Ans :- Password Authentication Protocol (PAP) The Password Authentication Protocol sends the user’s username and password in plain text. It is very insecure because someone can analyze and interpret the logon traffic. This is the authentication protocol used by the basic authentication method mentioned previously.
Q :- Challenge Handshake Authentication Protocol?
Ans :- Challenge Handshake Authentication Protocol (CHAP) With the Challenge Handshake Authentication Protocol, the server sends a client a challenge (a key), which is combined with the user’s password. Both the user’s password and the challenge are run through the MD5 hashing algorithm (a formula), which generates a hash value, or mathematical answer, and that hash value is sent to the server for authentication. The server uses the same key to create a hash value with the password stored on the server and then compares the resulting value with the hash value sent by the client. If the two hash values are the same, the client has supplied the correct password. The benefit is that the user’s credentials have not been passed on the wire at all.
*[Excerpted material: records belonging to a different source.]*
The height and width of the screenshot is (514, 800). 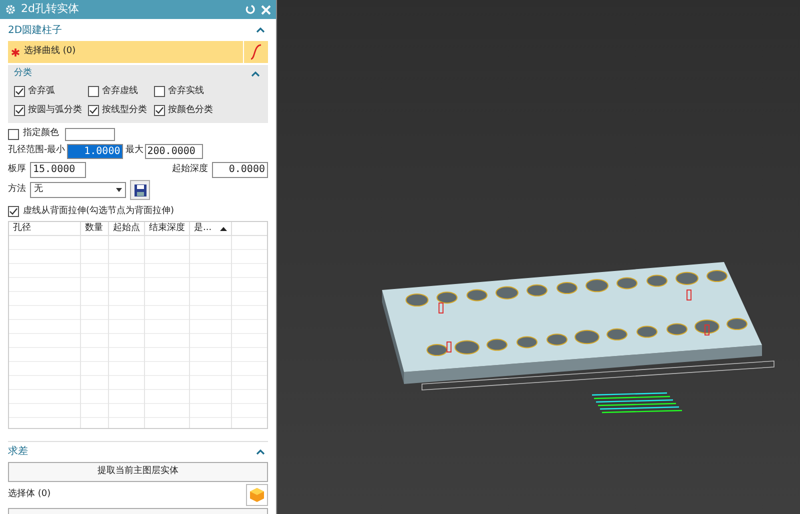 What do you see at coordinates (250, 10) in the screenshot?
I see `reset-icon` at bounding box center [250, 10].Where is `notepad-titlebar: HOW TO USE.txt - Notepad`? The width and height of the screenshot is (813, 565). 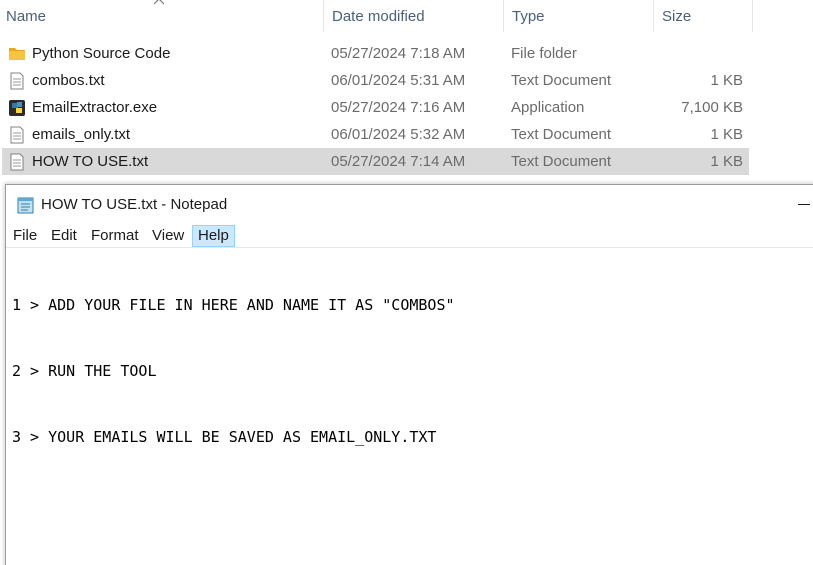 notepad-titlebar: HOW TO USE.txt - Notepad is located at coordinates (410, 205).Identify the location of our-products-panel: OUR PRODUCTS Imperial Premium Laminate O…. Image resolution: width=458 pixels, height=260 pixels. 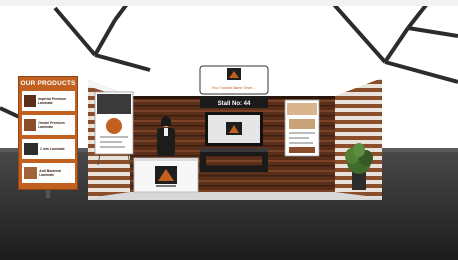
(48, 133).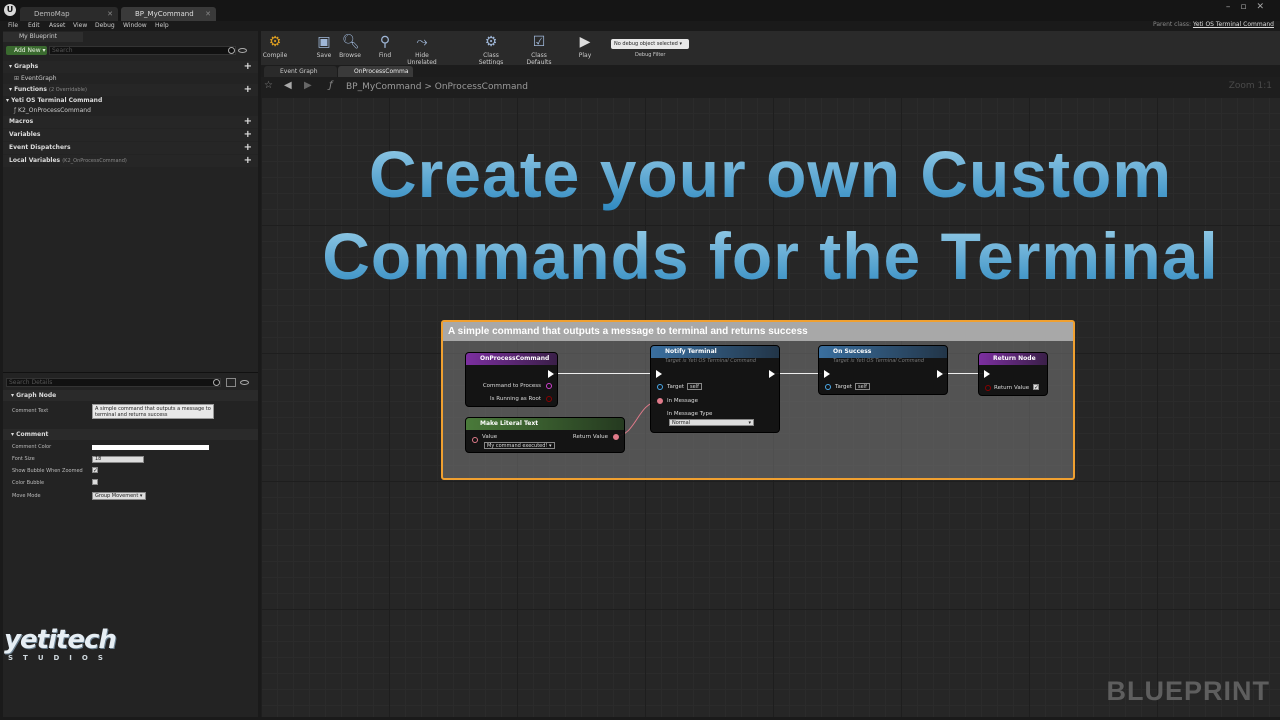 The height and width of the screenshot is (720, 1280). What do you see at coordinates (130, 396) in the screenshot?
I see `graph-node-header: ▾ Graph Node` at bounding box center [130, 396].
Q :- Microsoft Challenge Handshake Authentication Protocol MS-CHAP
Ans :- Microsoft Challenge Handshake Authentication Protocol MS-CHAP uses the Microsoft Point-to-Point Encryption (MPPE) protocol along with MS-CHAP to encrypt all traffic from the client to the server. MS-CHAP is a distinction of the CHAP authentication protocol and uses MD4 as the hashing algorithm versus MD5 used by CHAP.
Q :- MS-CHAPv2
Ans :- MS-CHAPv2 With MS-CHAP version 2 the authentication method has been extended to authenticate both the client and the server. MS-CHAPv2 also uses stronger encryption keys than CHAP and MS-CHAP.
Q :- Extensible Authentication Protocol (EAP)
Ans :- Extensible Authentication Protocol (EAP) The Extensible Authentication Protocol allows for multiple logon methods such as smartcard logon, certificates, Kerberos, and public-key authentication. EAP is also frequently used with RADIUS, which is a central authentication service that can be used by RAS, wireless, or VPN solutions.